How a wooden cross makes this Japanese workspace more flexible

TOKYO – Flexible spaces are the future, be it in retail, hospitality, or residences – and densely populated cities are leading the trend, moving away from functional limitations of single-purpose rooms.

Led by Yusuke Oono, Domino Architects gave creative agency COOOP3 a war room with a wooden cross in the middle of the floor, which may sound ominous to Game of Thrones fans, but serves a practical purpose for the harmony and collaboration of the employees here.

Applying a mixture of technology and traditional Japanese woodwork, Domino Architects designed the portable partition system as a modern answer to Japanese sliding screens.

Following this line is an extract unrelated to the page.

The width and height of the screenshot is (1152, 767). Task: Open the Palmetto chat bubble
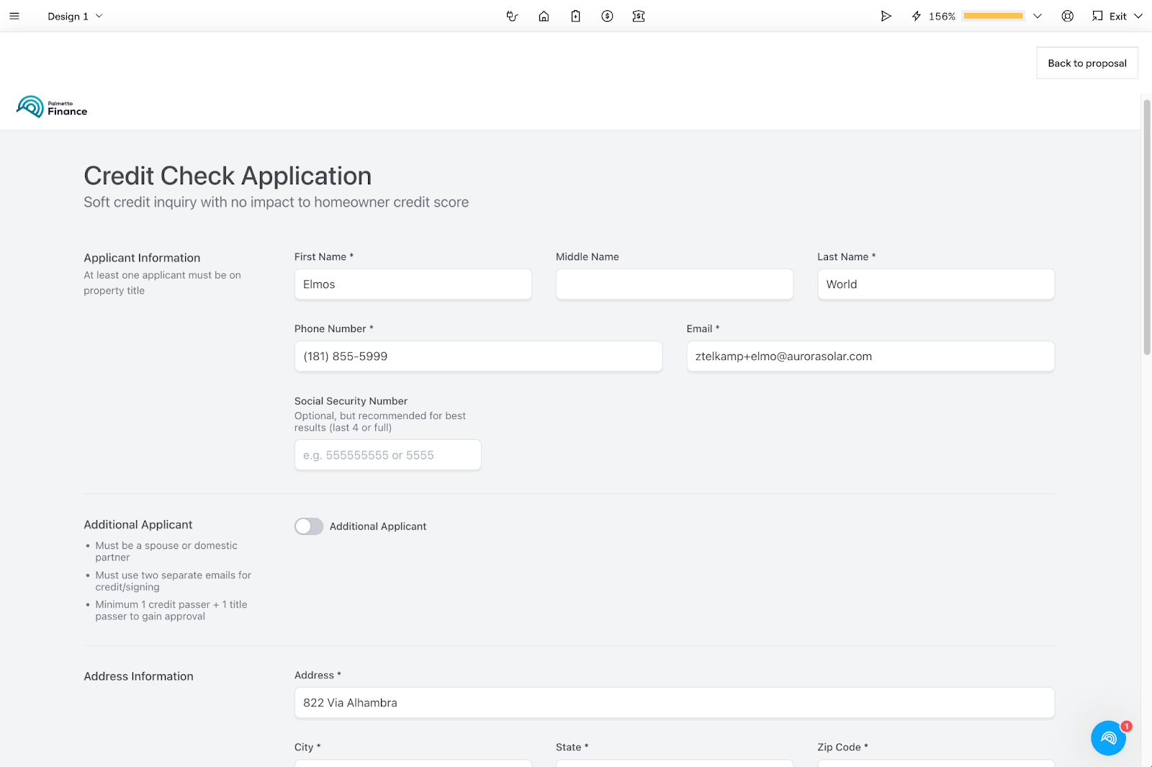[x=1108, y=738]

The wooden base takes the shape of a horizontal cross in the centre of the room, with grooves in each arm for the insertion of variable panels according to need. Constructed from thick, heavy pinewood beams – used as the main columns in traditional Japanese wooden houses – traditional Japanese carpentry techniques were applied to the assembly and detailing of the wooden base.

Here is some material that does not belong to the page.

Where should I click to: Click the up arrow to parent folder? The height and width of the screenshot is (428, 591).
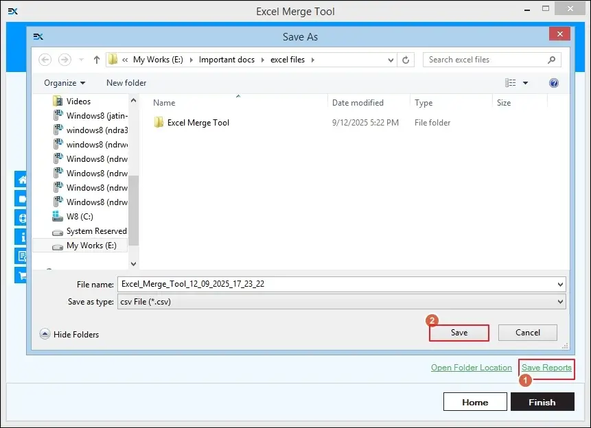[x=96, y=60]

In an advertising agency, the war room is a command centre to discuss, plan, and present ideas and solutions for brands. In COOOP3, the wooden cross divides the open lounge area into four sections to accommodate different teams that each require dedicated space for short, intense meetings. Because the number of active projects at any one time is greater than the amount of available space in the war room, Domino devised an operational system that allows each team to ‘own’ portable polycarbonate whiteboard panels.

The whiteboard panels can then be slotted into the grooves in the wooden base to temporarily create a dedicated space for the teams, and removed once their session is finished. The tables and stools of the war room were also intentionally designed high in order for people to stand up easily, facilitating movement and encouraging people to approach the wall to actively participate in the discussion.

Throughout the interior, the architects chose to use materials such as wood, copper and linoleum because of the way they age; becoming smoother and more refined with time and wear. Given the nature of this multifunctional space, it is imperative that the design elements be able to withstand continuous use.